▶ _Exercise instructions_
Please update the rows below by changing "replies" to "comments" wherever it appears, leaving everything else unchanged.
* Begin Data listing *
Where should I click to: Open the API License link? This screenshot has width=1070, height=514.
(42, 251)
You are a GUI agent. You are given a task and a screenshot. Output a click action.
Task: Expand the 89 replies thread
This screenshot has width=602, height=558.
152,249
* End Data listing *
▶ _Exercise answer_
Where should I click to: Open the API License link? This screenshot has width=1070, height=514.
(42, 251)
You are a GUI agent. You are given a task and a screenshot. Output a click action.
Task: Expand the 89 comments thread
This screenshot has width=602, height=558.
152,249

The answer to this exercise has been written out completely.